Altar In Which Certain Things Are Crossed Out

2025

size varies by installation

sticks, thread, fabric, styrofoam, brick, glass beads, wire, wooden stool, solar dye, serigraphy, found objects

The title of this project references “Litany in Which Certain Things Are Crossed Out” by Richard Siken, from Crush, © 2006. 

In Siken’s work, desire and discomfort play off each other, intertwining and negating the other through his stylistic constructions and chosen language. I was drawn to the referenced poem around age 16, inspired by his refusal to provide a cemented perspective, especially at an age when clarity in emotion is hard to embody. The eventual creation of this body of work, Altars In Which Certain Things Are Crossed Out, became a way to respond back to Siken- to thank him for the guidance his words provided me, but simultaneously create a speculative dialogue between our practices as queer people. In an interview with James Hall, Siken made a remark about his ability to hold contradictions that I came back to when beginning this project. The resulting sculpture features a line from this interview on the wall-mounted textile.

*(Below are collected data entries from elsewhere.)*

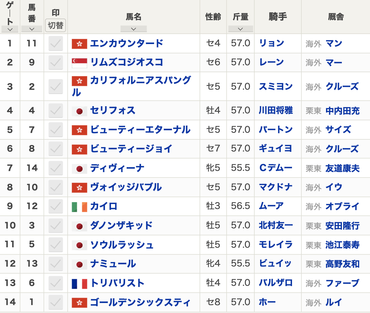Toggle mark checkbox for エンカウンタード row

(x=56, y=43)
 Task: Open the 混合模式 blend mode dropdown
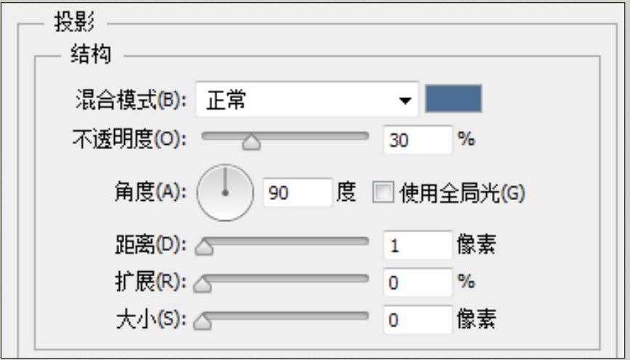(307, 99)
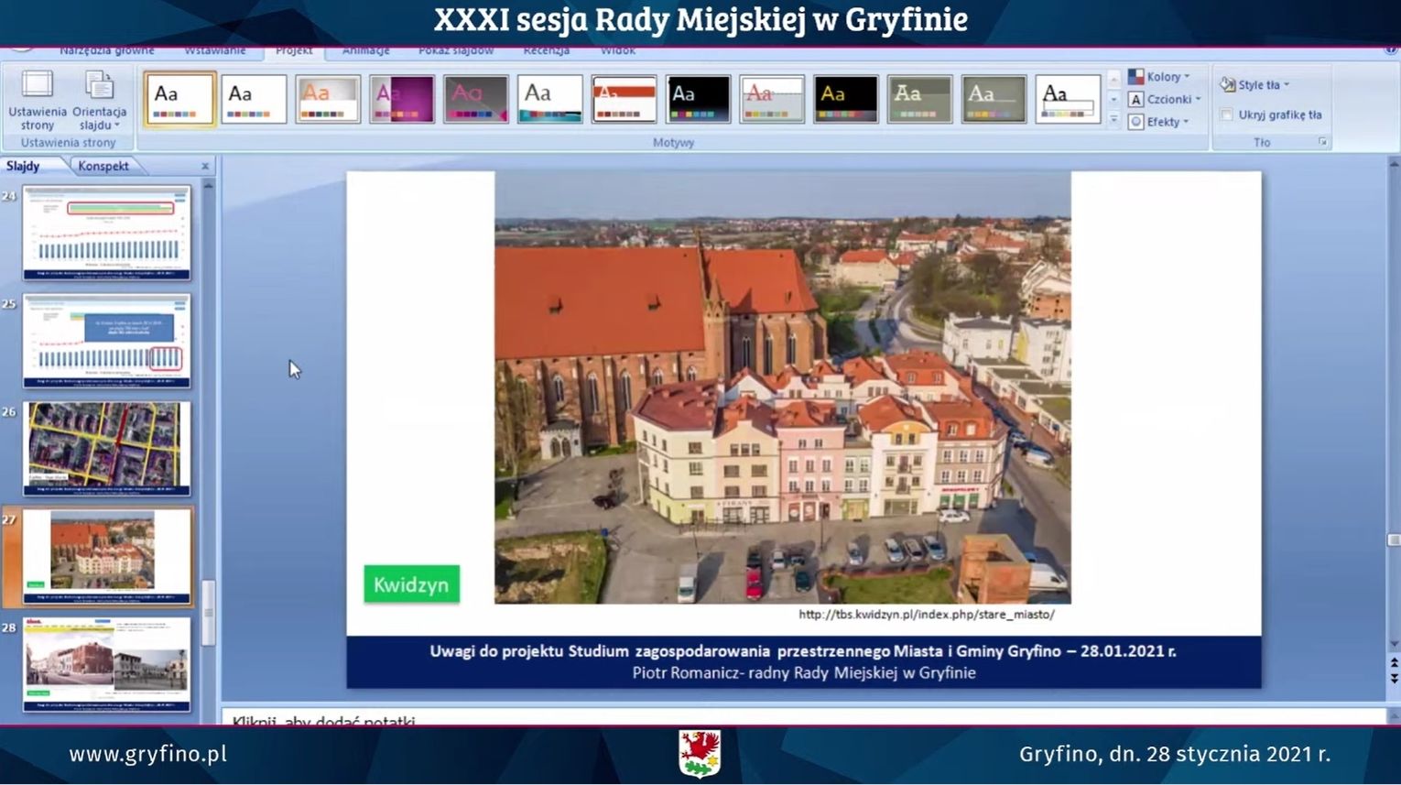Screen dimensions: 1401x785
Task: Expand the Kolory dropdown
Action: 1159,77
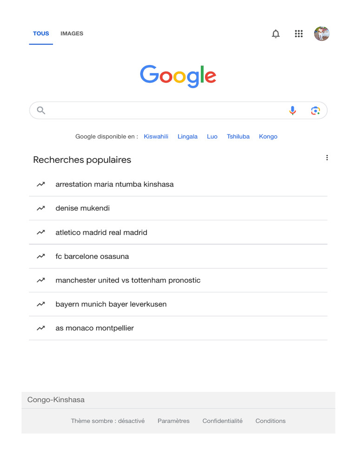Click trending arrow beside denise mukendi

pyautogui.click(x=41, y=208)
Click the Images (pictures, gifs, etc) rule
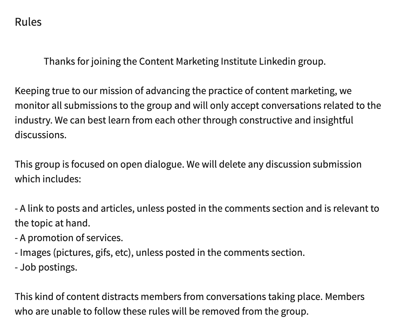Viewport: 400px width, 322px height. pos(160,253)
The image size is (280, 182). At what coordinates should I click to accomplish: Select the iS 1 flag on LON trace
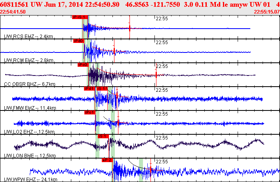pos(103,136)
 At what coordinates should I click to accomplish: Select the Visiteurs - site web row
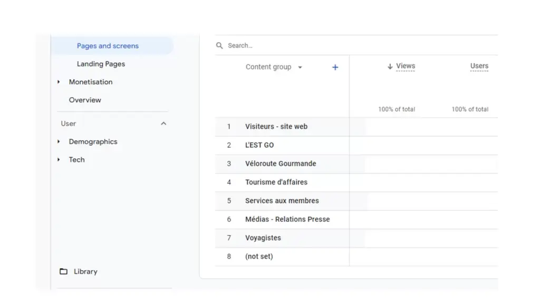pos(276,127)
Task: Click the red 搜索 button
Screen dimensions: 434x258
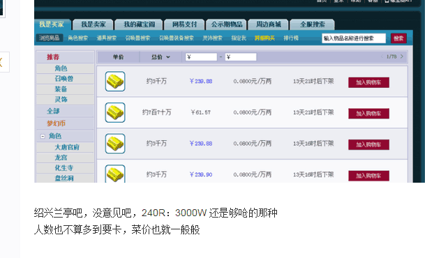Action: click(398, 38)
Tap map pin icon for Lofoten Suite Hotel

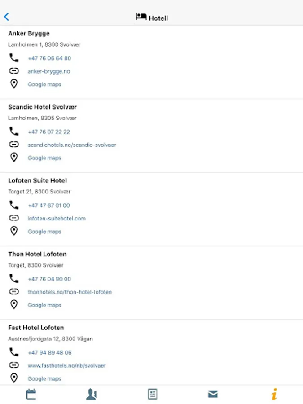[14, 231]
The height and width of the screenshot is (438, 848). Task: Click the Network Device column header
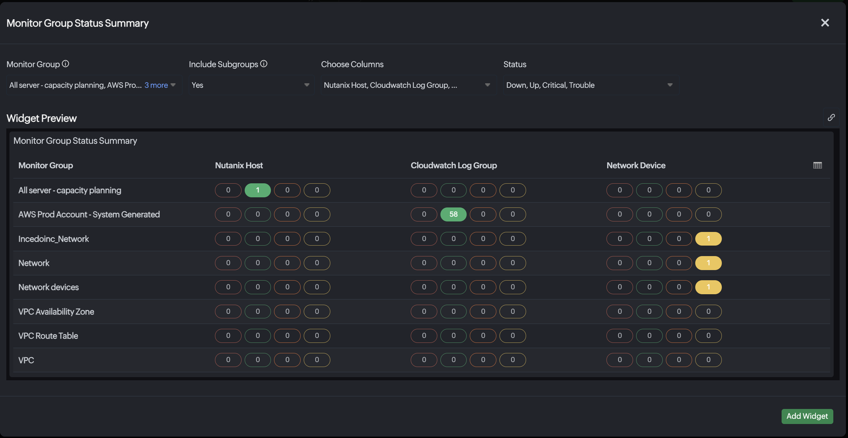(x=636, y=165)
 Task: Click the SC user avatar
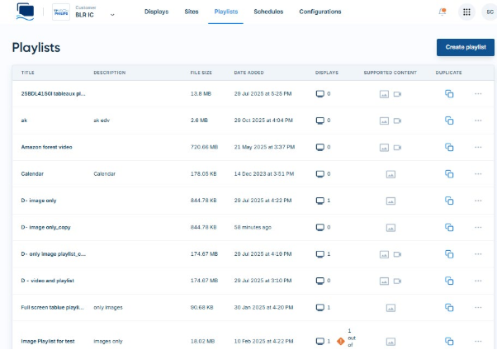[490, 12]
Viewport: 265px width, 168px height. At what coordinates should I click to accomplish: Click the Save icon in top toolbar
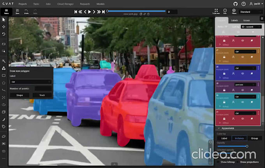coord(17,11)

Eventually something you love is going to be taken away. And then you will fall to the floor crying. And then, however much later, it is finally happening to you: you’re falling to the floor crying thinking “I am falling to the floor crying” but there’s an element of the ridiculous to it—you knew it would happen and, even worse, while you’re on the floor crying you look at the place where the wall meets the floor and you realize you didn’t paint it very well.

When thinking about the relationships between print, photo, and sculpture, I envisioned myself moving through imagery and perspectives in the same manner Siken moves through language. Truth becomes more a matter of perception and given acceptance of such in the moment. Is a photo an accurate depiction? What about when it is translated through a mesh screen and ink? What about when it becomes three dimensional? Could I combine the artificial/organic, the honest/dishonest, and imbue it all with a light sense of the ridiculous?